Feeling like a master of trickery, I asked my criminal justice teacher if she knew anything about a stabbing, or why police cars were speeding around in every which way near the Lake buildings.

All of this got me thinking about threats on campus.

In high school, there were always lockdown drills and although everyone was in a contained area, people were prepared, knowing to go into the nearest classroom and to hide under desks, away from windows. How would we react at Grand Valley?

There was a terrorism drill on Oct. 28 in 2004, but that was eight and a half years ago. After doing some research, I found that there is actually an organization on campus called SCCC, Students for Concealed Carry on Campus, dedicated to “changing the law and university policy with the goal of increasing campus security and returning the right of students to self-defense.”

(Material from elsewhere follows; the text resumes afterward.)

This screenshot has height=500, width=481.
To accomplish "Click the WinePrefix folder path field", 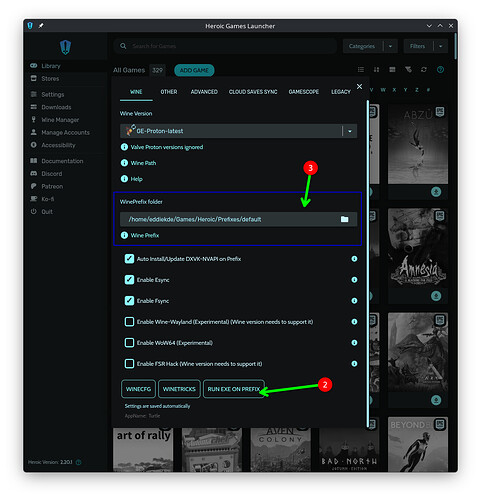I will click(x=238, y=219).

More than a year ago, on Thursday, Jan. 19, 2012, there was a meeting involving the Grand Valley Student Senate, where they brought up the topic of students being able to carry concealed weapons on campus. After the discussion, Vice President Girminot (the first name I couldn’t find) called for a straw poll of people who were interested in making resolution of the issue: the majority was against.

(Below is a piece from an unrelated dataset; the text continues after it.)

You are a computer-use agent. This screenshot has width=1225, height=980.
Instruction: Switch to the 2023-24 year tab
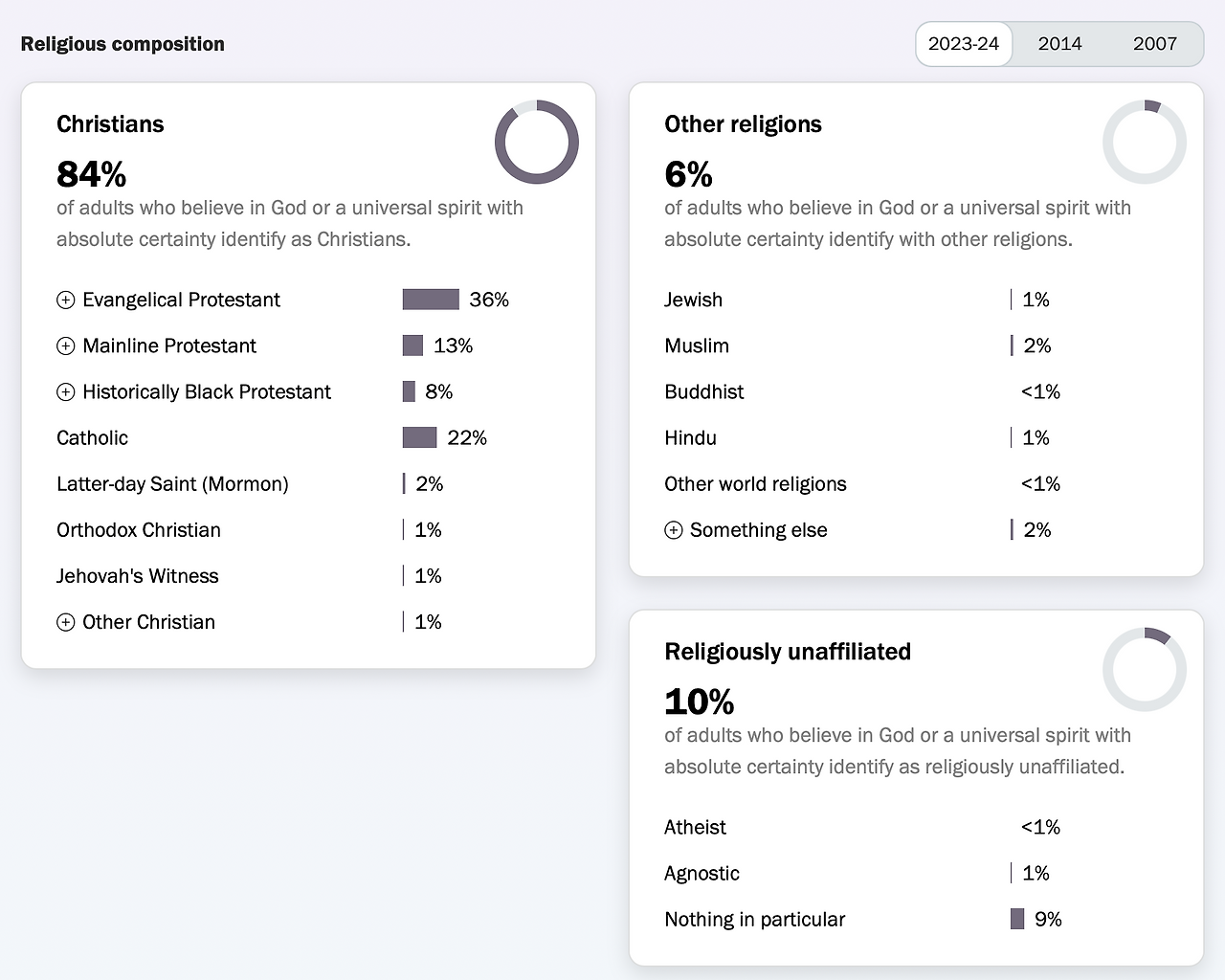[x=964, y=44]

As a freshman in college, I am not well versed in the subject, but as a student, I definitely have an opinion. Hell, everyone knows about the Virginia Tech shooting, so everyone should have somewhat of an opinion about it.

I can see why people would want to carry around a concealed weapon: it is an “in case of emergency” type thing. And in order to get a license to do so, a class has to be taken, so these students who would potentially have a weapon would obviously know what they are doing. But on the other hand, what would happen if someone decided not to be a good citizen, or even a decent human being? That thought scares me, and it should scare you too.

Common sense and knowledge are our biggest defenses; the issue is something that needs to be addressed and not pushed off to the side. Seeing the ample amount of security around, at first, was a little bit unnerving, but on the university’s part, it is a smart idea. Hopefully I’ve given you some food for thought. If not, sorry, try calling the campus police.